*** RECORDS TO USE ***

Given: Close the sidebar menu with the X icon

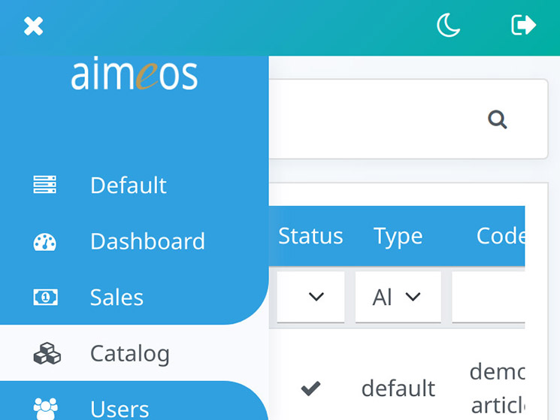Looking at the screenshot, I should (33, 27).
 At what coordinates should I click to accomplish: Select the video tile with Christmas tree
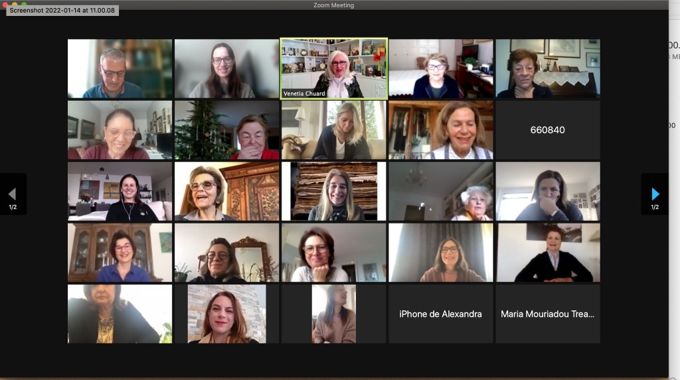click(227, 130)
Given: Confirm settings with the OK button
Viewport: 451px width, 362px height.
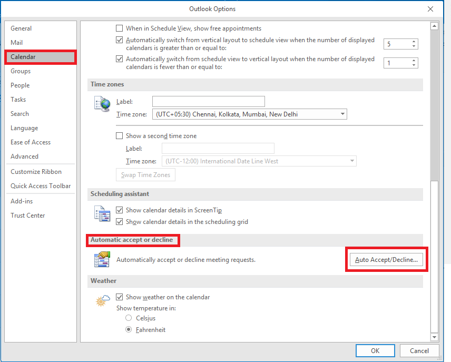Looking at the screenshot, I should (x=375, y=351).
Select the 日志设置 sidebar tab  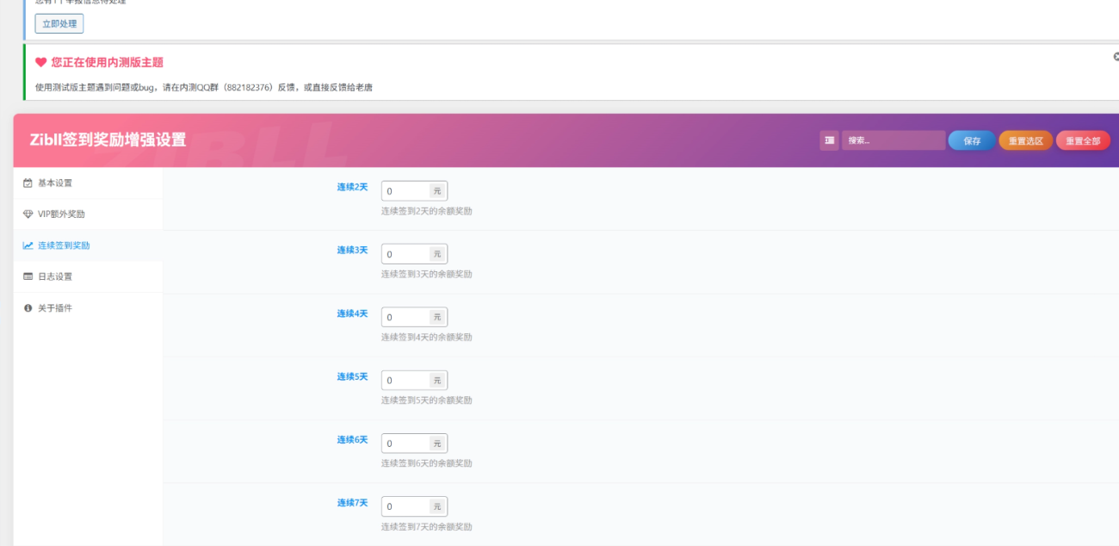(55, 276)
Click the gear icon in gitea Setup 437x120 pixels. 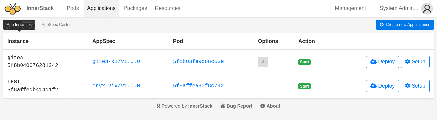pos(408,62)
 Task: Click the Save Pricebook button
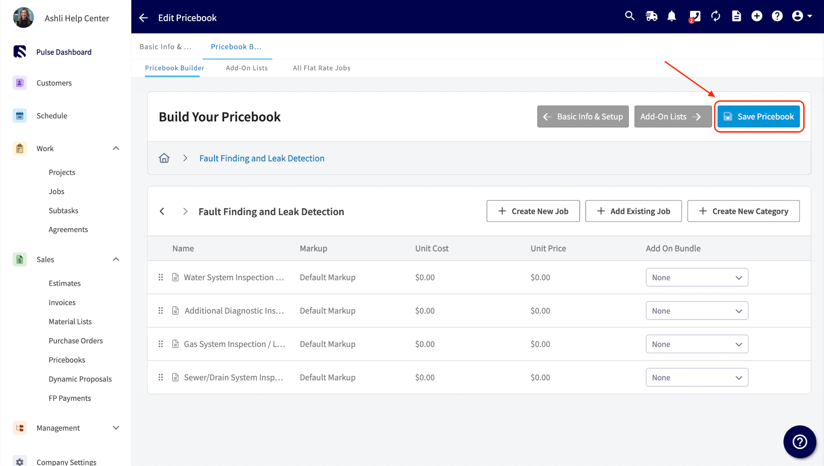pos(759,117)
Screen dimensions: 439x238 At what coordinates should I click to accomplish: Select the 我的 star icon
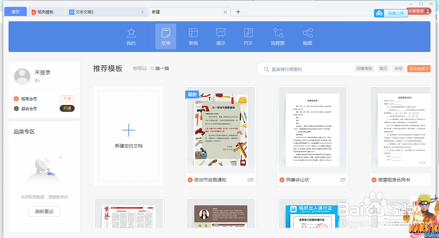click(x=131, y=36)
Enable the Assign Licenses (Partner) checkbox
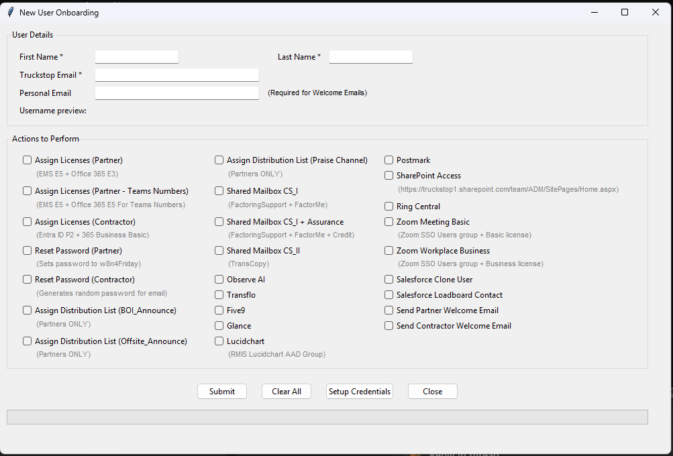 coord(27,160)
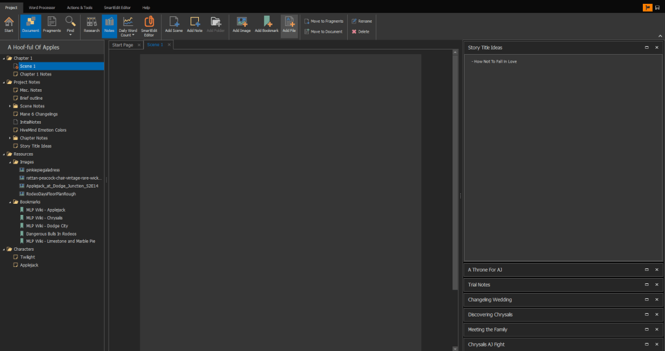Switch to the Start Page tab
This screenshot has width=665, height=351.
[x=122, y=45]
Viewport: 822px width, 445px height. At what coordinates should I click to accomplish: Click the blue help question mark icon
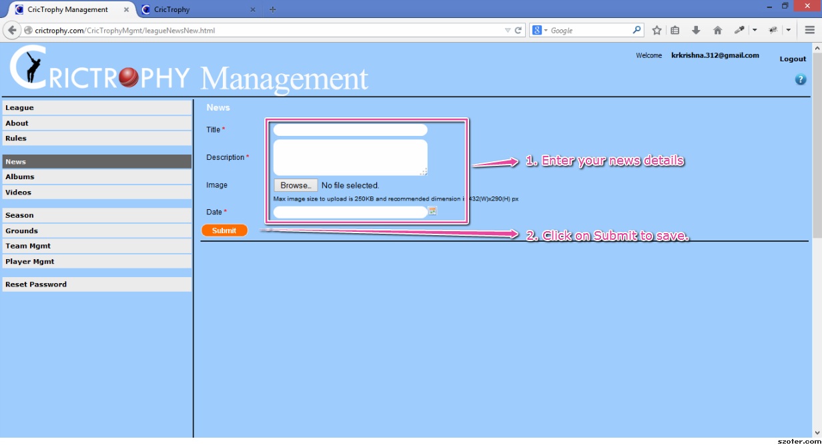click(800, 80)
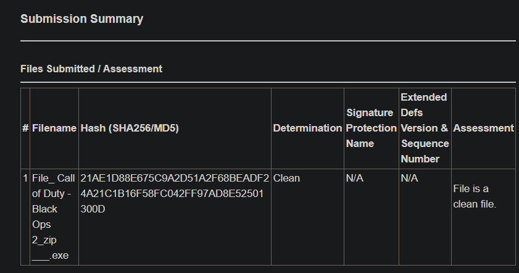Click the Hash (SHA256/MD5) column header
The image size is (519, 273).
pos(130,128)
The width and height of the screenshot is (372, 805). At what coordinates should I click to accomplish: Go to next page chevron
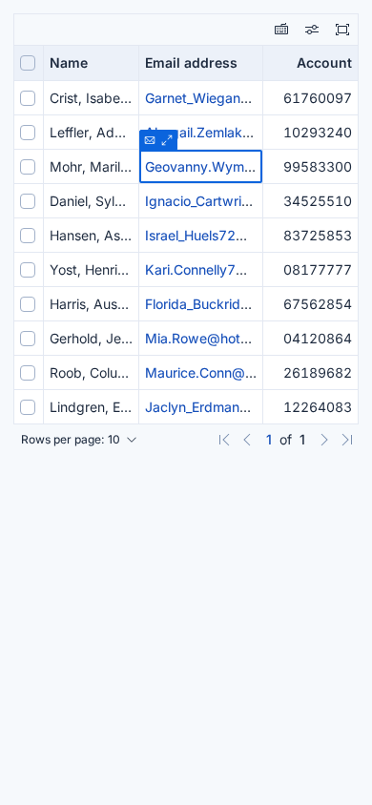323,440
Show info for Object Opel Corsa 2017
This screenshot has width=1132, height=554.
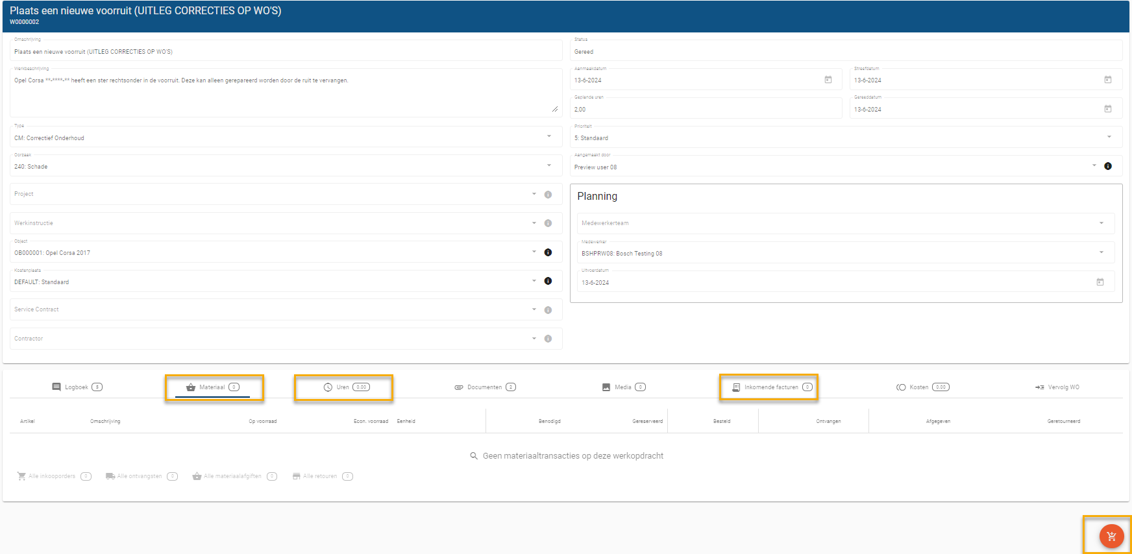coord(548,252)
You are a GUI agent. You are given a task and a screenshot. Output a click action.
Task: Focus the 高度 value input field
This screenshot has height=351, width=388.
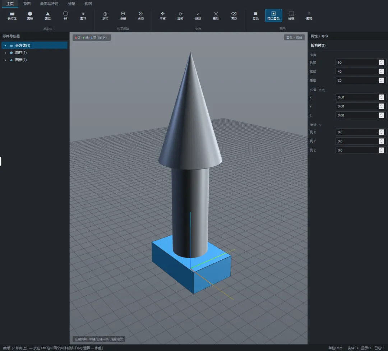(x=357, y=80)
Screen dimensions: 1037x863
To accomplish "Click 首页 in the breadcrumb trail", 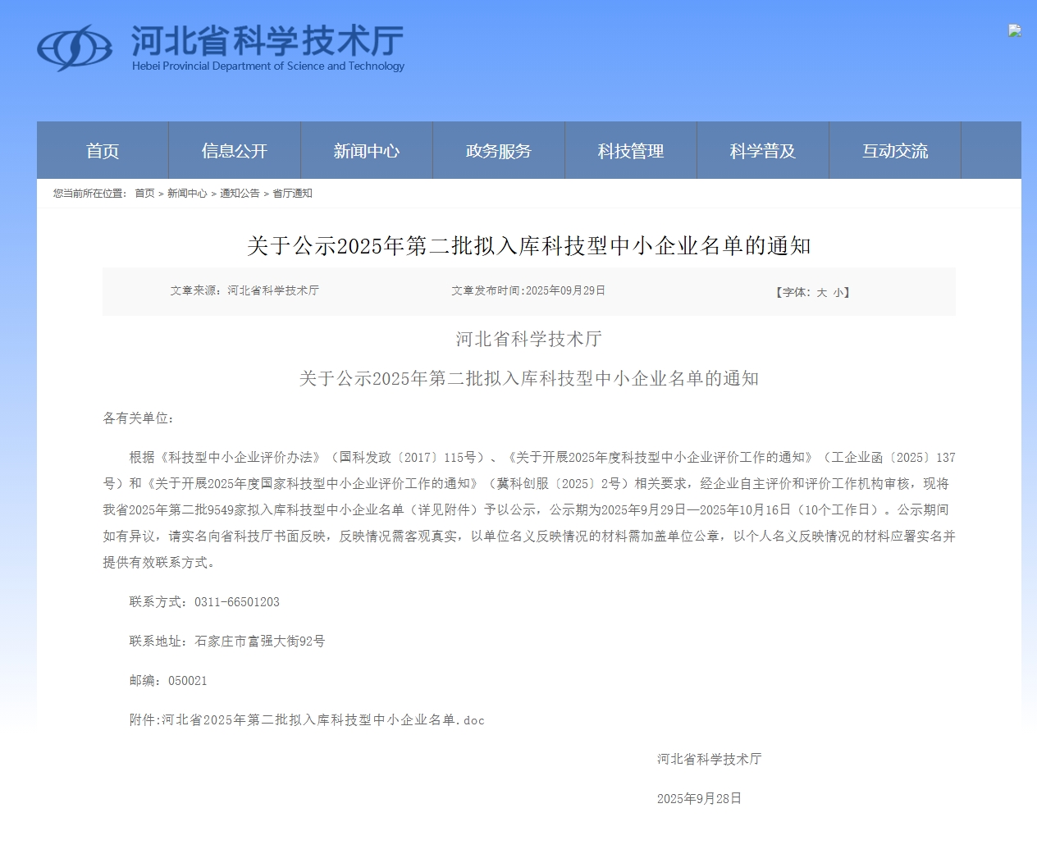I will 144,194.
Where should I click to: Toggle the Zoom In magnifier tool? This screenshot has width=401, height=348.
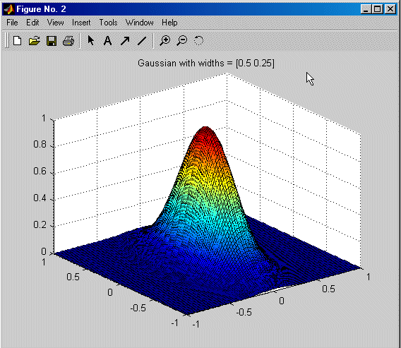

*** End of RECORDS TO USE ***

**YOUR TASK:**
From the first line of the material down to the line containing "Given: Confirm settings with the OK button", inclusive, return each line exactly, skipping any picture.

**WRITTEN REPLY:**
Given: Close the sidebar menu with the X icon

Looking at the screenshot, I should (33, 27).
 At what coordinates should I click to accomplish: Select the video tile with Christmas tree
click(227, 130)
Given: Confirm settings with the OK button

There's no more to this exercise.